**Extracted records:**
+++
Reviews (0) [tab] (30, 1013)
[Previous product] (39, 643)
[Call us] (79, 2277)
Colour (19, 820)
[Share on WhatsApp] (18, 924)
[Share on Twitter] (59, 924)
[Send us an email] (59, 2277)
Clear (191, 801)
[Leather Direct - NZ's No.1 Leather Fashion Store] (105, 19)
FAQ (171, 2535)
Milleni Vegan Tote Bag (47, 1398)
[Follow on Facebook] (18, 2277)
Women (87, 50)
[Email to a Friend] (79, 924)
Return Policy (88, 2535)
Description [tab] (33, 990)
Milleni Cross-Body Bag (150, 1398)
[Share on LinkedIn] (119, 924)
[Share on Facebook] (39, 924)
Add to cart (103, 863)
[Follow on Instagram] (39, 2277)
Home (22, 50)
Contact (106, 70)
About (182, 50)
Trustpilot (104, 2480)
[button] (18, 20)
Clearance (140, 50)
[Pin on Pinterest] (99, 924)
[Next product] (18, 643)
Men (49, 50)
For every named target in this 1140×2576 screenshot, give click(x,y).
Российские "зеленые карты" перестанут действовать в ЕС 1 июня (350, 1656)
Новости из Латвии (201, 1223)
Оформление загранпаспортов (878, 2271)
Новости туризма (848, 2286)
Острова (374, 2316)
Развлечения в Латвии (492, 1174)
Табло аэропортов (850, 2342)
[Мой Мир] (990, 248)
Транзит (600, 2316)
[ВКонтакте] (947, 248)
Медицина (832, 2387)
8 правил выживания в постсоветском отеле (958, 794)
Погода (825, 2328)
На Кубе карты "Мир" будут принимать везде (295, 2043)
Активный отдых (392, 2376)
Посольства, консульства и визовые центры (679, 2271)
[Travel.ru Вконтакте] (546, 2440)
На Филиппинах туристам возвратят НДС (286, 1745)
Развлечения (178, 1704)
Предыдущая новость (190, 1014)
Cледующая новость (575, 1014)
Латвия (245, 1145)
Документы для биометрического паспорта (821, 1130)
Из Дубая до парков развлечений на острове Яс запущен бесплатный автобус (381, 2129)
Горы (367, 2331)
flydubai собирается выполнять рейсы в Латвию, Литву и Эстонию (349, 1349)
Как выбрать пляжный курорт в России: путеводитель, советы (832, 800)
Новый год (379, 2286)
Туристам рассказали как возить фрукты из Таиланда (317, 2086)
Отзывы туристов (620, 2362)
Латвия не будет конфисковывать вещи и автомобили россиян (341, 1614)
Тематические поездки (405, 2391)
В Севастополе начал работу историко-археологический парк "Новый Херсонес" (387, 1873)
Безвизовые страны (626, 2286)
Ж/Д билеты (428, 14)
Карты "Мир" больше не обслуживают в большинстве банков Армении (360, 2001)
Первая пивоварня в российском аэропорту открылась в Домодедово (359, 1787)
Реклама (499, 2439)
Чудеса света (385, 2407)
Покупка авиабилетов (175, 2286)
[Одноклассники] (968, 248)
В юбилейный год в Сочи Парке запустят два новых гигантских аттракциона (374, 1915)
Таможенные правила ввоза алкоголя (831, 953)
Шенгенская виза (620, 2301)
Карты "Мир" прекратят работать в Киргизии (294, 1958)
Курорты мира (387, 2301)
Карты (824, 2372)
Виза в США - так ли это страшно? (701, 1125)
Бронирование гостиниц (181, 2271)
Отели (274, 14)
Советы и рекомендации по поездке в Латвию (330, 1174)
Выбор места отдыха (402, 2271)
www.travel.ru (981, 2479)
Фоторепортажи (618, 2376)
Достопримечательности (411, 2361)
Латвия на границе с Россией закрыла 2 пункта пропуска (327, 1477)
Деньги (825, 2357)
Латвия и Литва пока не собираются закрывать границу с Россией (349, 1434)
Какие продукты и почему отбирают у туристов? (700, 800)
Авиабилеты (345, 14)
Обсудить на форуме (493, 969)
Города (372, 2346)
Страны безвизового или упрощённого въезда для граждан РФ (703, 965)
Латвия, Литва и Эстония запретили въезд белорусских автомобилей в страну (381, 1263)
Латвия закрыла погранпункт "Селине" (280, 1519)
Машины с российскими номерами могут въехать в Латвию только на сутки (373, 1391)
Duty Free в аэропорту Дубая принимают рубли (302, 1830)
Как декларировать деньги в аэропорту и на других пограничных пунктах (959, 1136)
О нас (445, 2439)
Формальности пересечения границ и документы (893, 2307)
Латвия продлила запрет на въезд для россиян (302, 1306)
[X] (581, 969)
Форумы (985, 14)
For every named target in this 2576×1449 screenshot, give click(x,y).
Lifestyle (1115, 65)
+++
**WORK TASK:** Your output must be the exact lines from the one containing "Какие продукты и" through the end of the data above, both included, and nothing more.

**PROBLEM SOLUTION:**
Какие продукты и почему отбирают у туристов? (700, 800)
Авиабилеты (345, 14)
Обсудить на форуме (493, 969)
Города (372, 2346)
Страны безвизового или упрощённого въезда для граждан РФ (703, 965)
Латвия, Литва и Эстония запретили въезд белорусских автомобилей в страну (381, 1263)
Латвия закрыла погранпункт "Селине" (280, 1519)
Машины с российскими номерами могут въехать в Латвию только на сутки (373, 1391)
Duty Free в аэропорту Дубая принимают рубли (302, 1830)
Как декларировать деньги в аэропорту и на других пограничных пунктах (959, 1136)
О нас (445, 2439)
Формальности пересечения границ и документы (893, 2307)
Латвия продлила запрет на въезд для россиян (302, 1306)
[X] (581, 969)
Форумы (985, 14)
For every named target in this 2576×1449 screenshot, give click(x,y).
Lifestyle (1115, 65)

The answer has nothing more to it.